Aqueduct Workflows

This directory contains backup workflows for various platforms. Each workflow is a Prefect flow that can be run directly or scheduled as a deployment.

Workflow Status

Workflow	Status	Description
GitHub	Working	Backup repositories and commit history
Twitter/X	Working	Backup tweets, bookmarks, and likes with media
YouTube	Working	Download YouTube videos (Twilio SMS trigger)
Crunchyroll	Working (requires auth)	Download anime from Crunchyroll
Reddit	Working	Backup saved posts, comments, and upvoted content
Google Drive	Working	Download files and folders with Workspace exports
Amazon	Working (Python 3.12/3.11)	Download order history
Discord	Working	Backup messages, attachments, and metadata
Example	Template	Basic Prefect flow reference
`cannot-automate/google_photos.py`	Cannot automate	Google deprecated Library API scopes April 1, 2025
`to-fix/instagram.py`	Broken	Needs repair
`to-fix/notion.py`	Broken	Needs repair

System Dependencies

These must be installed on the host system (or in Docker):

Dependency	Required By	Install (macOS)	Install (Ubuntu)
ffmpeg	youtube, crunchyroll	`brew install ffmpeg`	`apt install ffmpeg`
git	github	Pre-installed	`apt install git`
mkvtoolnix	crunchyroll	`brew install mkvtoolnix`	`apt install mkvtoolnix`
Node.js 18+	crunchyroll	`brew install node`	`apt install nodejs`
pnpm	crunchyroll	`npm install -g pnpm`	`npm install -g pnpm`

Crunchyroll: multi-downloader-nx

The Crunchyroll workflow requires multi-downloader-nx. No npm package exists - build from source:

# Clone the repo
git clone https://github.com/anidl/multi-downloader-nx.git ~/tools/multi-downloader-nx
cd ~/tools/multi-downloader-nx

# Install dependencies (requires pnpm)
pnpm install

# Build CLI
pnpm run prebuild-cli

# Create wrapper script
cat > ~/tools/multi-downloader-nx/multi-downloader-nx << 'EOF'
#!/bin/bash
SCRIPT_DIR="$HOME/tools/multi-downloader-nx/lib"
cd "$SCRIPT_DIR"
exec node index.js "$@"
EOF
chmod +x ~/tools/multi-downloader-nx/multi-downloader-nx

# Add to PATH (create ~/bin and symlink)
mkdir -p ~/bin
ln -sf ~/tools/multi-downloader-nx/multi-downloader-nx ~/bin/multi-downloader-nx
echo 'export PATH="$HOME/bin:$PATH"' >> ~/.zshrc  # or ~/.bashrc
source ~/.zshrc

# Verify installation
multi-downloader-nx --version

Current installation: ~/tools/multi-downloader-nx/ (v5.6.9)

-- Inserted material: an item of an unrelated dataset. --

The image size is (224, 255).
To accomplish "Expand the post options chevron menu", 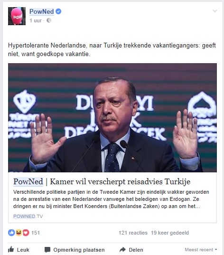I will 215,11.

Note: Crunchyroll uses DRM protection. Requires a Crunchyroll Premium subscription. May require additional decryption tools (mp4decrypt or shaka-packager) for some content.

Docker Deployment

For running workflows in Docker containers with Prefect, see: https://docs.prefect.io/v3/how-to-guides/deployment_infra/docker

Example Dockerfile

FROM python:3.12-slim

# Install system dependencies
RUN apt-get update && apt-get install -y \
    ffmpeg \
    git \
    mkvtoolnix \
    curl \
    && rm -rf /var/lib/apt/lists/*

# Install Node.js (for crunchyroll)
RUN curl -fsSL https://deb.nodesource.com/setup_20.x | bash - \
    && apt-get install -y nodejs \
    && npm install -g pnpm

# Install multi-downloader-nx
WORKDIR /tools
RUN git clone https://github.com/anidl/multi-downloader-nx.git \
    && cd multi-downloader-nx \
    && pnpm install \
    && pnpm run prebuild-cli
ENV PATH="/tools/multi-downloader-nx/lib:${PATH}"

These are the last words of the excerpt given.